# Information provided start

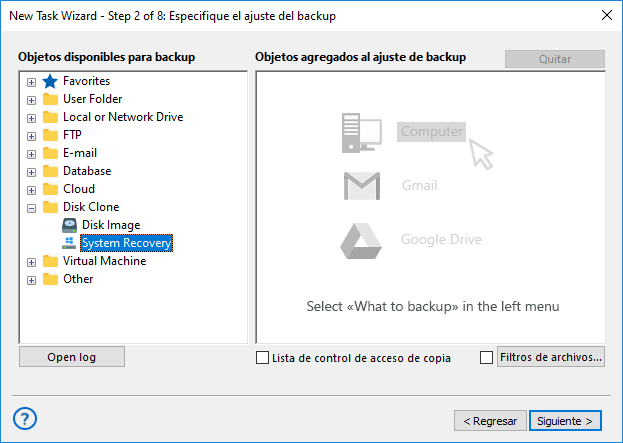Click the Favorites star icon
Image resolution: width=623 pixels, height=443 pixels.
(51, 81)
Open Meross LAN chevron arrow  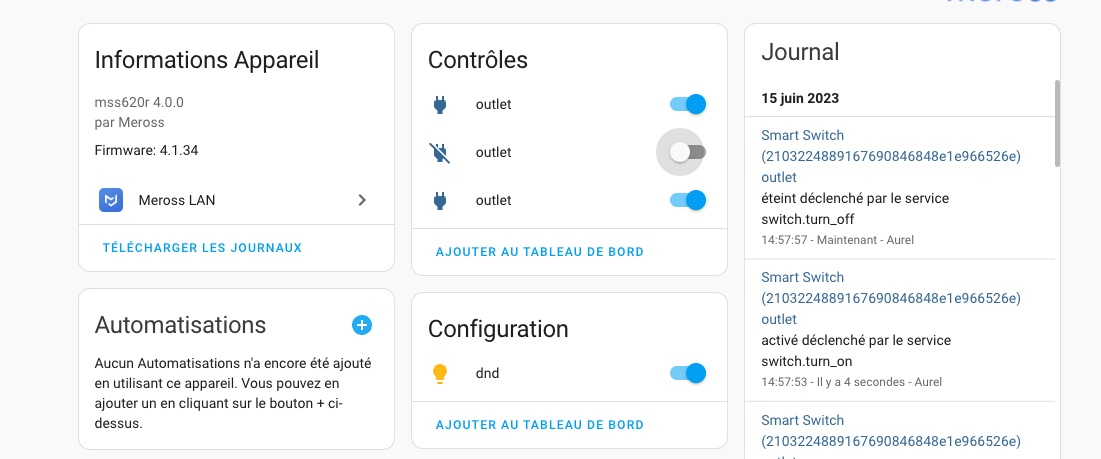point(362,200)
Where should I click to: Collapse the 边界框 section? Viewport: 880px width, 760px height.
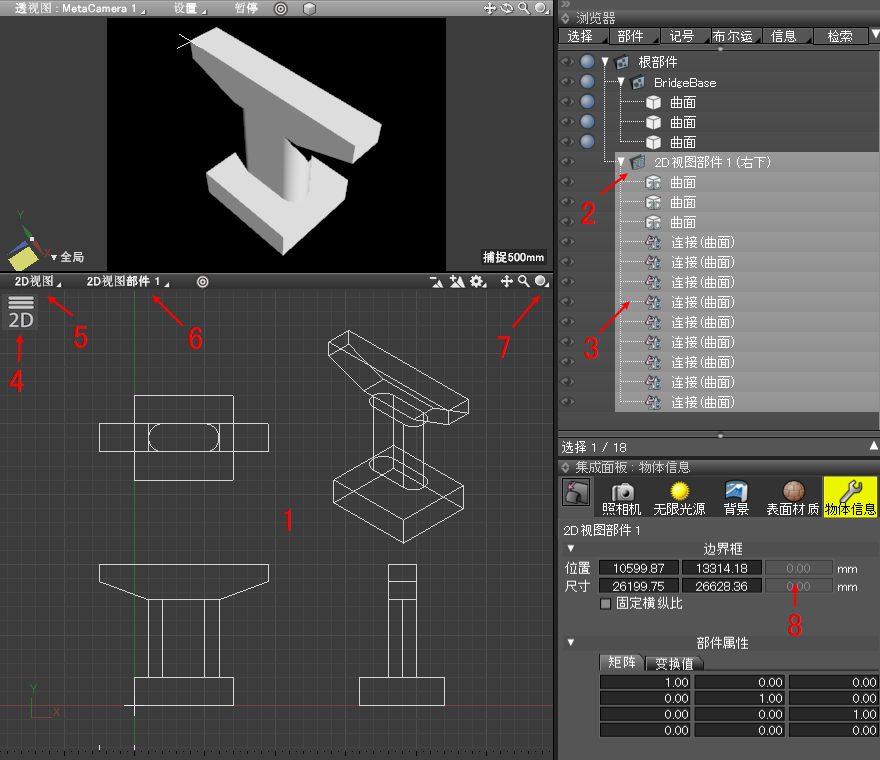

# Information provided end
# Information provided start

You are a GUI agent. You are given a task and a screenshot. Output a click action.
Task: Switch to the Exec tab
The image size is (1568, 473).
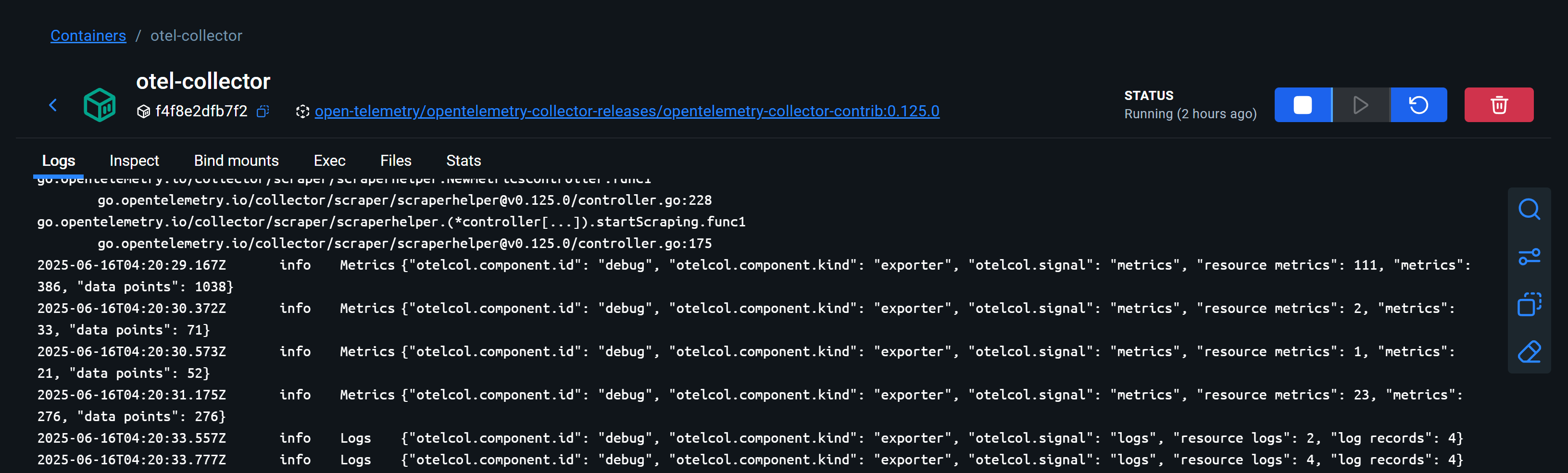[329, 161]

# Information provided end

Pick out every line of the records above that contains the word "width", and copy each one in full.

» Reply:
Image resolution: width=623 pixels, height=443 pixels.
Where should I click to: Collapse the 边界框 section? Viewport: 880px width, 760px height.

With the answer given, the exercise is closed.